Riceviamo e pubblichiamo la toccante lettera di un nostro lettore:

La mia ragazza è stata picchiata. Niente sprangate, pugni, occhi neri o calci; qualche botta sulla spalla, spintoni accompagnati da insulti. Una manovra andata male con le classiche svolte-a-destra-dell’-ultimo-momento, e due biciclette che si sfiorano. Poi un uomo sulla quarantina che scende di sella, lascia la bici per terra, si avvicina alla ragazza, e giù di strattoni e colpi sul petto.

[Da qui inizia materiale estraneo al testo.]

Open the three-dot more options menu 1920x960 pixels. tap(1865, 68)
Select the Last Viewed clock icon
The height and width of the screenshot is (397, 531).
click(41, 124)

Chi scrive non ha assistito alla scena, ma l’ha vissuta da lontano, negli occhi pieni di lacrime della propria ragazza, appena picchiata. Be’, sapete come ci si sente? Ci si sente uno schifo, uno schifo ad essere uomo, a condividere un privilegio che esiste e forse più che altrove si scorge proprio qui… Niente retorica, niente commozioni inutili, lo schifo bello e crudo, quello profondo che sorprende da dentro: le bestie, neanche le bestie…

Ma è un sopruso ancora più grande quello che si sta facendo ora, lasciando che sia lo schifo di chi scrive ad emergere; ed è un sopruso ai sentimenti di paura, terrore, che la vittima deve aver provato e che, di nuovo, si trasformano in schifo, sebbene uno schifo ben peggiore di quello che prova chi sta scrivendo. È lo schifo delle vittime, che si accalca e addensa e ingloba per una manciata di secondi l’intera esistenza, rendendola, a sua volta, uno schifo. Perché poi le cose vanno a finire che “perché proprio a me?” con conseguente autorisposta “perché sono uno schifo”. Il che, ovviamente, è tutto fuorché vero, ma necessitato dall’evento della violenza. La violenza, ecco, la violenza azzera ogni linea apologetica, ogni frase che possa render conto di ciò che è successo; e a maggior ragione la violenza ingiustificata, che proprio perché ingiustificata, lascia senza parole, lascia che l’ultimo pensiero che riposi nella testa della vittima sia “perché sono uno schifo”.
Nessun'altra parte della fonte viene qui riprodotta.